**EXTRAIT CHOISI**
------------------------------------------------------------------------

L’épidémie de choléra au Zimbabwe est en train de progresser à une vitesse inquiétante. La maladie a déjà fait 565 morts, selon le dernier bilan de l’Organisation des Nations Unies. Ce chiffre officiel, arrêté au 2 décembre, est malheureusement provisoire. Une estimation très en dessous de la réalité selon les ONG tandis que l’OMS évalue le nombre total de cas suspects à 11 735. Malgré l’aide de l’ONU et des ONG, les autorités sont réduites à des expédients dramatiques. L’eau courante a été coupée dans la capitale pour faire face au manque de produits destinés à l’assainir.

En outre, l’anthrax a fait son apparition dans le nord du pays, faisant trois morts, dont deux enfants, dans la vallée de Zambezi, selon des informations de l’ONG Save the Children. L’organisation a signalé 32 cas d’anthrax chez l’homme dans le district de Binga. Cette maladie, d’origine animale, menace au moins 60 000 têtes de bétail dans le nord du Zimbabwe. L’homme est contaminé en mangeant de la viande avariée, a expliqué la porte-parole du Bureau de coordination des affaires de l’ONU. « Il arrive que des gens qui ont faim mangent les cadavres des bêtes malades ou que des boucheries non agréées vendent leur viande », a-t-elle expliqué. Cette épidémie galopante pourrait se révéler lourde de conséquences politiques pour le dictateur Robert Mugabe, au-delà des souffrances supplémentaires infligées à une population déjà à genoux. Le choléra s’accélère au moment où l’armée, principal soutien du régime, donne des signes d’impatience.

------------------------------------------------------------------------

**DONNÉES D'ENTRÉE**

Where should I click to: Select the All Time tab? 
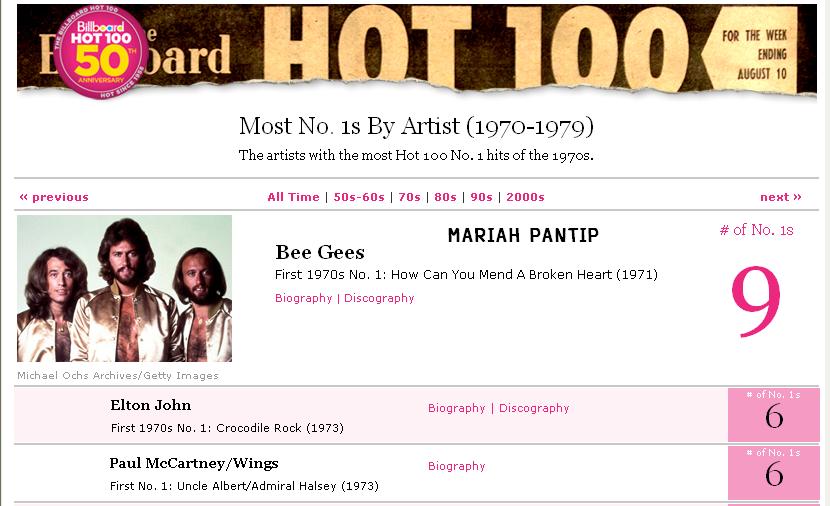click(x=293, y=197)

------------------------------------------------------------------------

**ACTIONS DEMANDÉES**
**1)** Recopiez le passage de l'article sur les épidémies au Zimbabwe qui commence aux mots « L’épidémie de choléra » et s'arrête après « destinés à l’assainir. ».
**2)** D'après l'article sur les épidémies au Zimbabwe, combien de cas d'anthrax chez l'homme l'ONG Save the Children a-t-elle signalés dans le district de Binga ?

**LISTE DES RÉPONSES**
**1)**
L’épidémie de choléra au Zimbabwe est en train de progresser à une vitesse inquiétante. La maladie a déjà fait 565 morts, selon le dernier bilan de l’Organisation des Nations Unies. Ce chiffre officiel, arrêté au 2 décembre, est malheureusement provisoire. Une estimation très en dessous de la réalité selon les ONG tandis que l’OMS évalue le nombre total de cas suspects à 11 735. Malgré l’aide de l’ONU et des ONG, les autorités sont réduites à des expédients dramatiques. L’eau courante a été coupée dans la capitale pour faire face au manque de produits destinés à l’assainir.

**2)** 32 cas.